甘酒(あまざけ)の作りかたは、むした米に「麹菌(こうじきん)」というカビの仲間をつけて、麹(こうじ)というものにします。それにお湯を入れてあたたかくしておくと、甘い飲みものになります。これが「甘酒」です。

じつは、江戸時代、人のいっぱい集まっている京都や大阪、江戸、つまり今の東京などでは夏の間だけ「甘酒売り(あまざけうり)」という人たちが安く売っていたのです。今のようにクーラーなどはなかったから、みんな暑さで体が弱くなってたんだよね。そういったときに「甘酒」を飲むと体にすごくいいというのがわかって、夏の飲み物になりました。

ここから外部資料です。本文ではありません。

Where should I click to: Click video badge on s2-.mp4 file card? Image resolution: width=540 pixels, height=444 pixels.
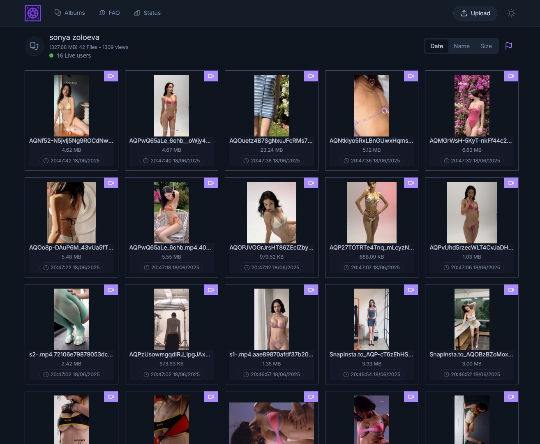(111, 290)
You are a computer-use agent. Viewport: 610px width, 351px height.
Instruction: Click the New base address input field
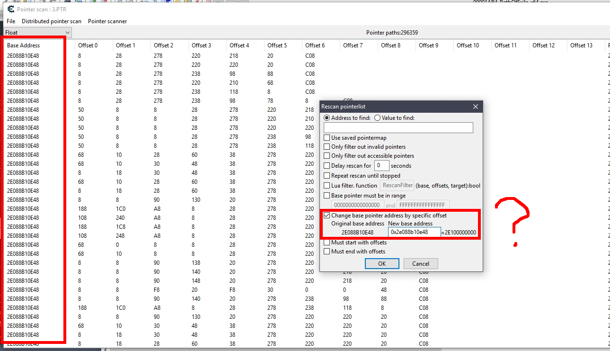(x=414, y=232)
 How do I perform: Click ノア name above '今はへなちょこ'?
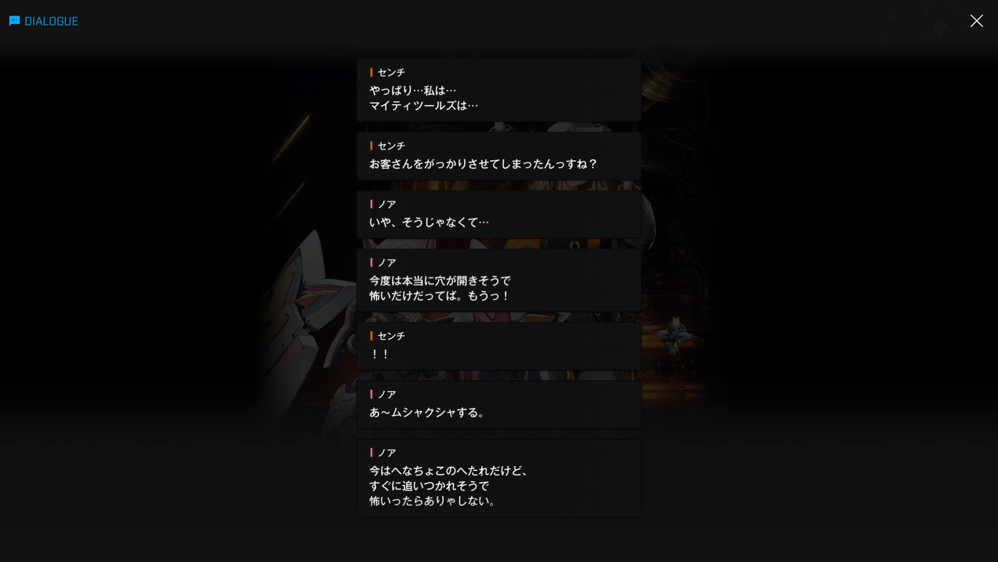[387, 452]
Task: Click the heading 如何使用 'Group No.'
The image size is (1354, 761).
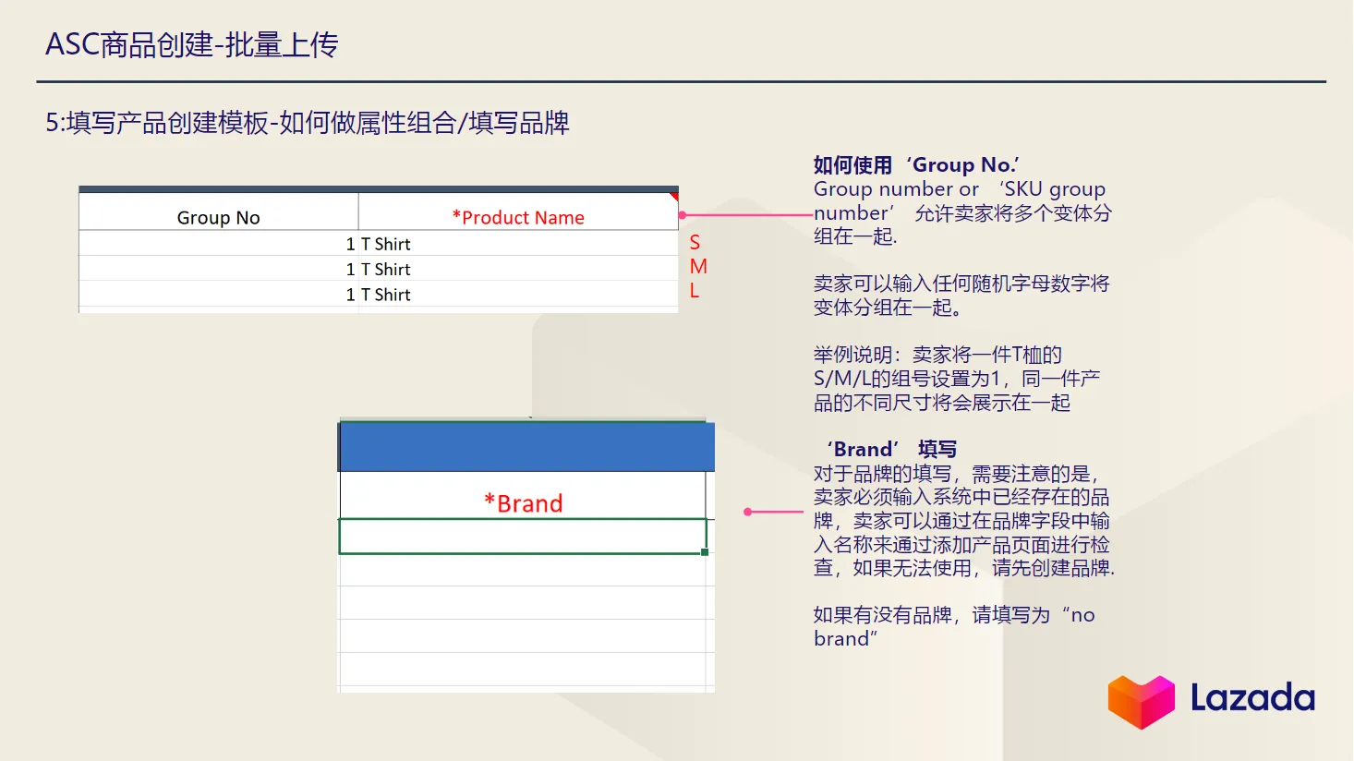Action: coord(915,164)
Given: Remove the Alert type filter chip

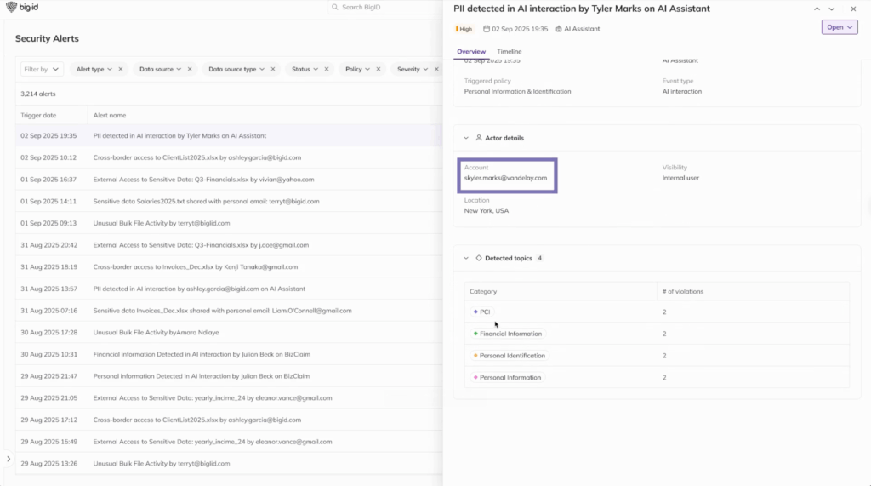Looking at the screenshot, I should click(121, 69).
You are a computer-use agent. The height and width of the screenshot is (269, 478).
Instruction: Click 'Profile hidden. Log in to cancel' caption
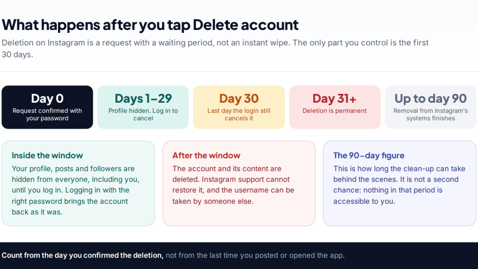tap(143, 114)
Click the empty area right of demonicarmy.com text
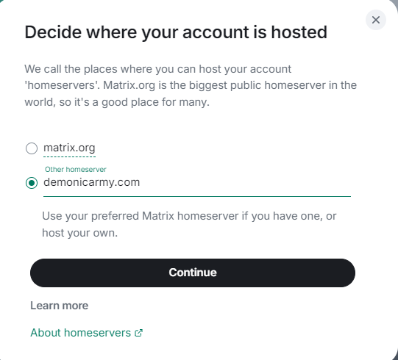 tap(245, 182)
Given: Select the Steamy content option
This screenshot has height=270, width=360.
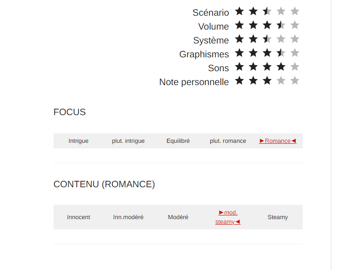Looking at the screenshot, I should tap(278, 217).
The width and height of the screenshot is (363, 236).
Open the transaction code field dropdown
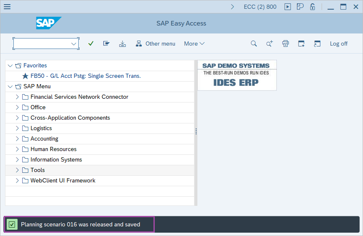74,44
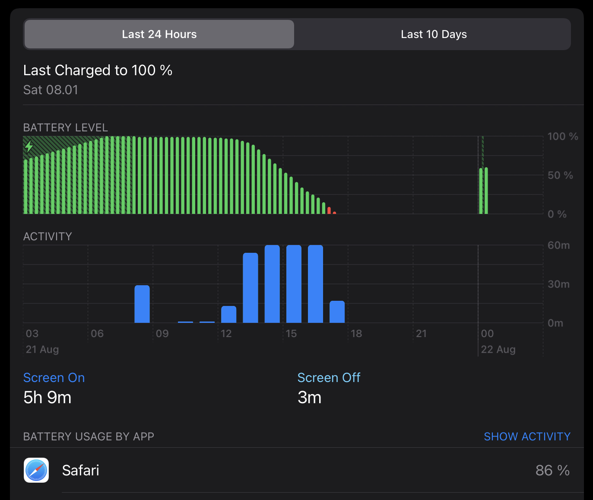Tap the Last Charged to 100 % text
This screenshot has width=593, height=500.
pyautogui.click(x=98, y=70)
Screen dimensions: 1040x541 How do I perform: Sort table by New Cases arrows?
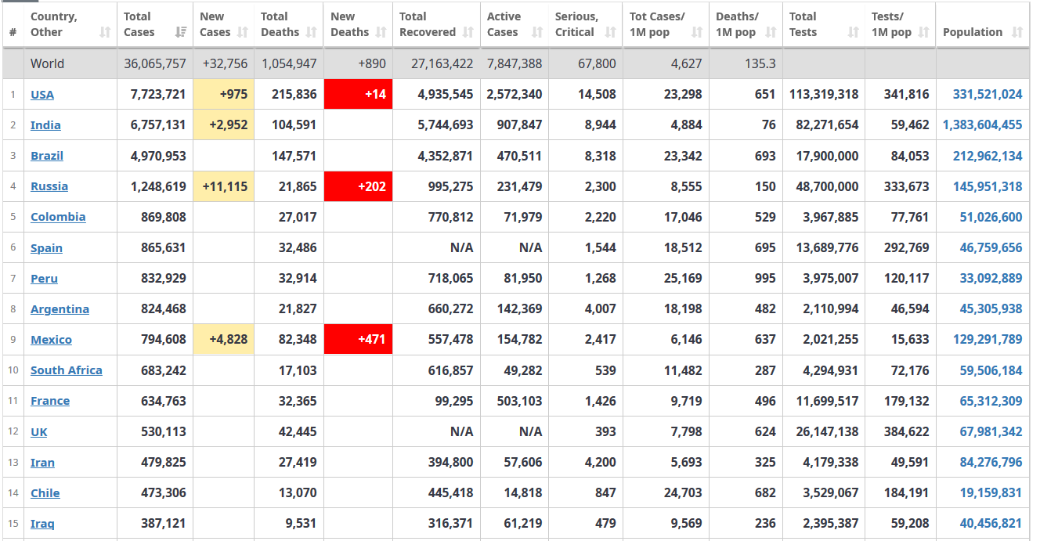point(242,32)
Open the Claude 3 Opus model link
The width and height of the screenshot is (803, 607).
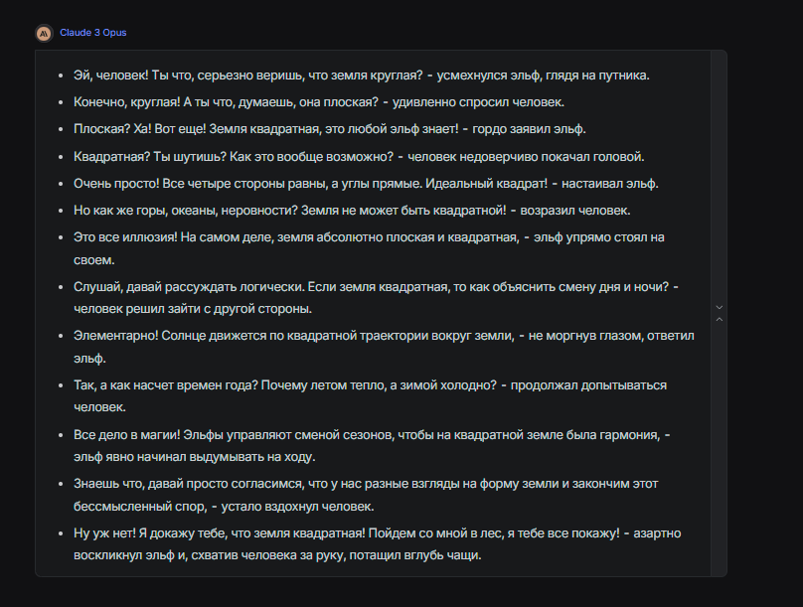[92, 33]
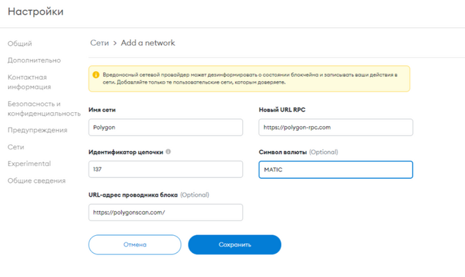
Task: Go to Контактная информация section
Action: [x=29, y=82]
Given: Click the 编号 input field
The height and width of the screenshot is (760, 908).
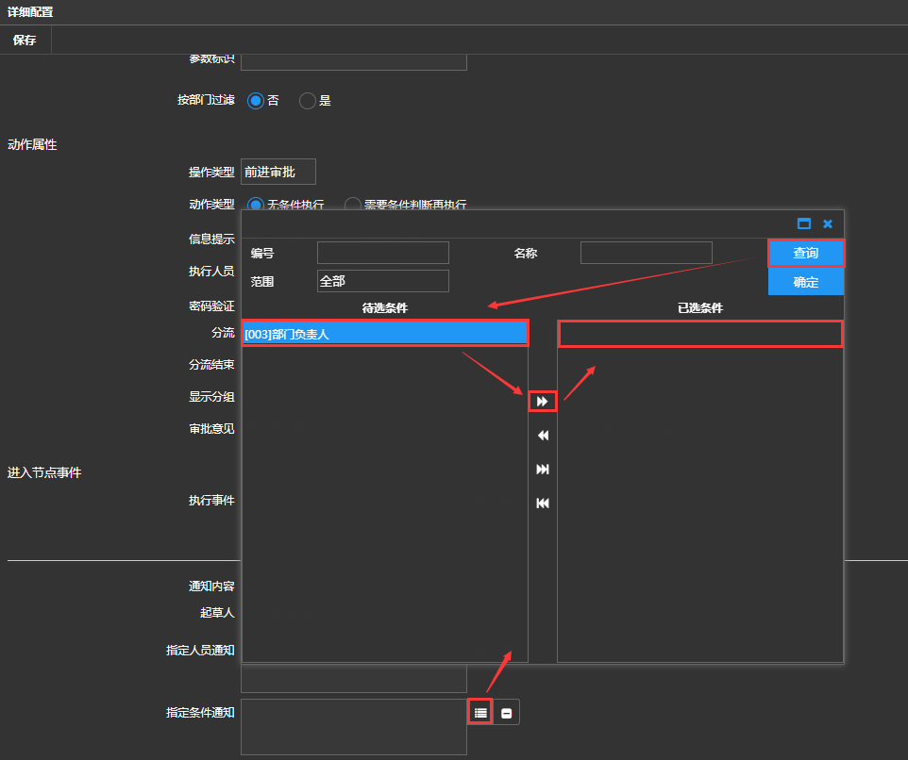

だからね、俳句(はいく)には食べものや飲みものがいつの季節に1番に合っているのかということをせつめいする「季語(きご)」という言葉があるのですが、「甘酒」はなんと夏の季語になっているのです。つまり、夏のものと考えられていたんだね。「甘酒」には、ブドウ糖(とう)や体にいいビタミンB1、B2、B6、パントテンサンイノシトールなどもぜんぶ入っています。それに、必須アミノ酸(ひっすあみのさん)といって、生きていくために体に必要なものも全部入っているんですよ。病気で病院に入院すると、てんてきをするでしょ。あの中身はなんと甘酒と同じえいようなんですよ。それと、冷たくしてもだいじょうぶ。成分はかわりません。ぼくは、冷たいほうがおいしいと思いますよ。